In October 2021, Alcaraz filed the underlying complaint against Steadfast alleging two causes of action: breach of contract and breach of the covenant of good faith and fair dealing.

Alcaraz does not challenge the trial court's ruling on his breach of contract claim.

Alcaraz's insurance policy with Steadfast provided up to $1 million in coverage for bodily injury due to a collision with an underinsured driver. This policy was in effect in August 2017 when an underinsured driver failed to stop at a stop sign and collided with Alcaraz's vehicle. As a result of the accident, Alcaraz suffered a "left shoulder curved acromion, mild supraspinatus tendinosis and disc protrusions in the cervical spine." To treat his injuries, he required neck injections, anterior cervical discectomy surgery, and disk replacement surgery. In January 2019, Alcaraz settled with the underinsured driver's insurance company for the third party policy limit of $15,000.

In March 2019, Alcaraz submitted an underinsured motorist demand to Steadfast for his remaining policy limit amount of $985,000. The demand had an expiration date of April 15, 2019, but Steadfast did not respond until May 1, 2019, when it counteroffered with $7,000. Alcaraz immediately rejected Steadfast's offer and again demanded $985,000, with a response due May 6, 2019. This demand "again did not elicit any response from [Steadfast]." The complaint alleges that "on or about May 31, 2019, after [Steadfast] made an unreasonably low and unjustifiable settlement offer," Alcaraz demanded arbitration.

On July 2, 2019, Alcaraz again demanded the $985,000 policy limit, with a deadline of July 26, 2019. Steadfast responded on August 9, 2019, with an offer of $151,000. Alcaraz rejected the offer and, on January 20, 2020, sent another policy limit demand with a deadline of February 7, 2020.

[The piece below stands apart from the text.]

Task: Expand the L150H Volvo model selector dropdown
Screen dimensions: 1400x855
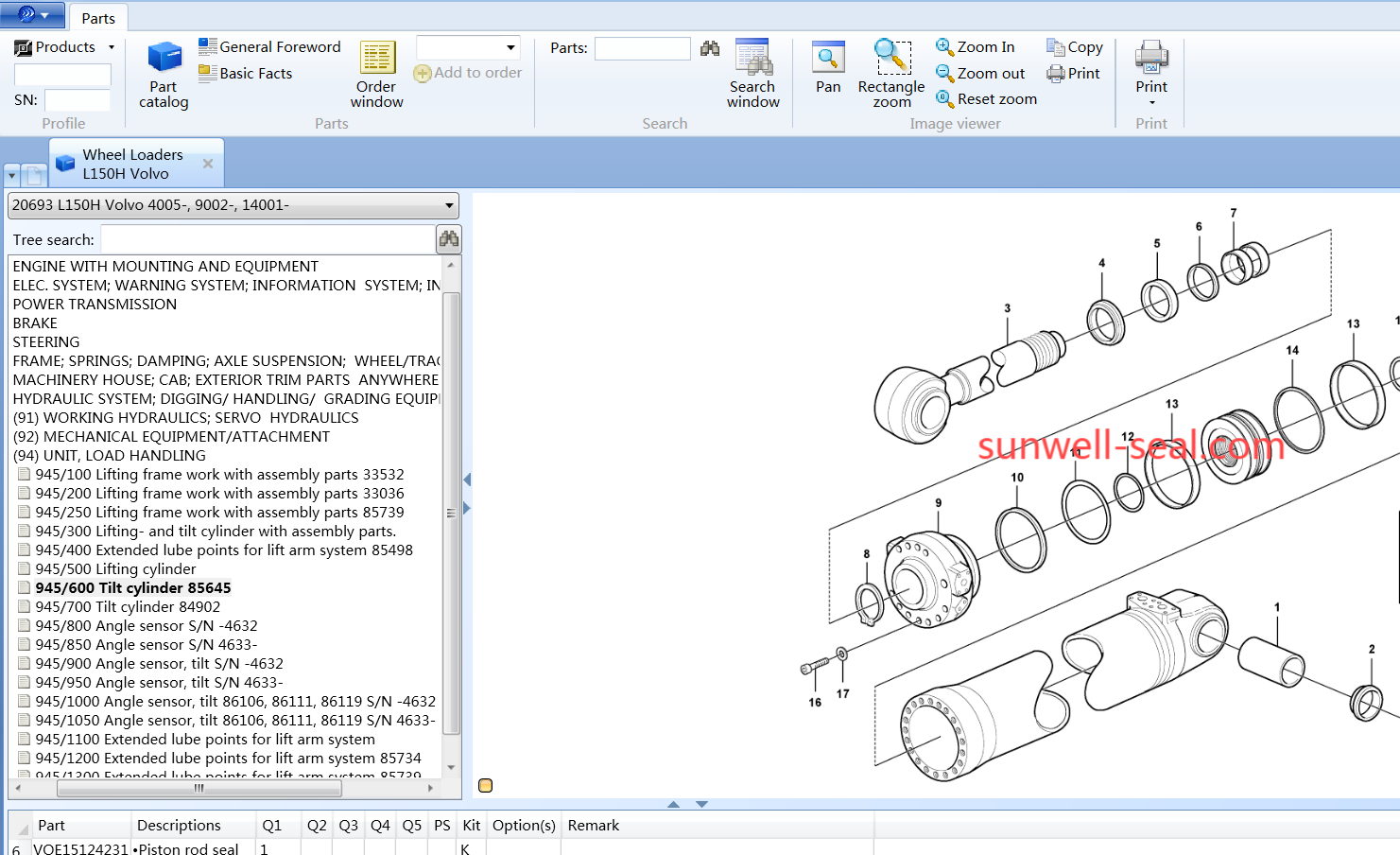Action: point(449,205)
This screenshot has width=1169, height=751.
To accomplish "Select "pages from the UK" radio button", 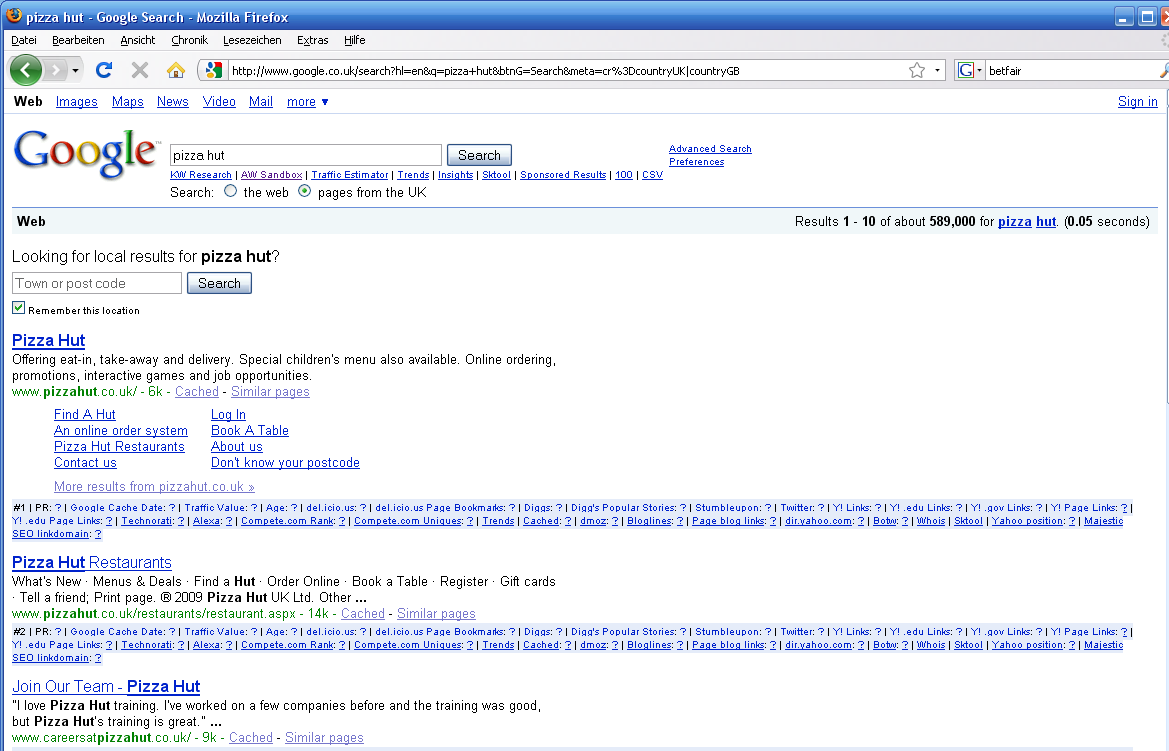I will coord(304,191).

In May 2020, Steadfast made a Code of Civil Procedure section 998 (section 998) offer to settle for $403,000. Alcaraz rejected the offer. On December 1, 2020, Steadfast lowered its offer to $250,000. Alcaraz responded on December 2, 2020, with a section 998 offer of $549,000, inclusive of his costs. The parties did not settle and proceeded to arbitration.

Following a hearing, the arbitrator issued an award in favor of Alcaraz for $547,200. Once the $15,000 third party settlement was credited, the total award due from Steadfast was $532,200, not including Alcaraz's costs. With costs, the amount Steadfast owed exceeded Alcaraz's section 998 offer.

According to the complaint, at all relevant times, Alcaraz provided Steadfast information sufficient to establish that (1) the underinsured driver was 100 percent at fault for causing the accident; (2) Alcaraz's injuries were serious and permanent; (3) his medical expenses already exceeded $285,000, and he would require further treatment; and (4) he had a claim for past and future pain and suffering. Steadfast also had information regarding Alcaraz's specific injuries and the medical treatment he required.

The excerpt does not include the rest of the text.